Firming up our Choice of Tie-up

  • Is a rep office all we need now?
  • Would a technology transfer be possible?
  • Are there any other non-investment routes?
  • Or are we going to invest?
  • Will it be a majority/minority equity choice?
  • Is a strategic alliance what we need?

  • How does local legislation affect the potential tie-up in terms of:
    - Ownership
    - Finance
    - Distribution of profits/repatriation
    - Personnel?
  • Is our industry a priority here?
  • Are there incentives involved?
  • What are the bureaucratic delays involved in the various options?
Nocil and Dow Elanco : Environmental Protection

NOCIL of India proposed a joint venture with Dow Elanco of the USA, a global leader in the agrochemical business, for producing and marketing crop protection chemicals in India. The new company's products were expected to have a good market, not only because of the strength and projected growth of Indian agriculture, but also because of the growing demand for pest management products that are high on safety and environmental protection.

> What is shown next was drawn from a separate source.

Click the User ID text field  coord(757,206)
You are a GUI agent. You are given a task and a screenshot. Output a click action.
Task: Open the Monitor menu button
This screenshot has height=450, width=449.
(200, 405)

Smith Kline and Beecham: Overcoming Barriers

The need to overcome licensing and regulatory restrictions in their major markets of Western Europe and the USA was at the root of the merger between the American pharmaceutical company Smith Kline and the British Beecham. The merged company now identifies itself as a local firm in each market.


Xerox and rank: Early start

At a time when most companies may have focused only on a domestic market that was registering rapid expansion, Xerox looked outwards, opting for a joint venture with the Rank Organisation for overseas production and marketing of photocopying machines.


J P Morgan: Changed Strategy

J P Morgan, the third largest bank in the USA, has in the last few years transformed itself from a conventional commercial bank to a European-style universal bank with a strong emphasis on investment banking and trading functions. The bank's strategy is a global one. Today it is the only institution that is a primary government bond dealer in all seven major industrialized countries.

We have come a long way towards our goal. Starting with a vision statement and strategy definition, our individual company profile and SWOT at a micro level, we took a macro perspective of our industrial sector. Towards locating the optimum country of our choice, we evaluated the menu of possible countries for competitiveness and risk. To establish a best fit, we examined the state of our industry in the chosen country. Lastly the various combinations of possible tie-ups or alliances were examined for suitability.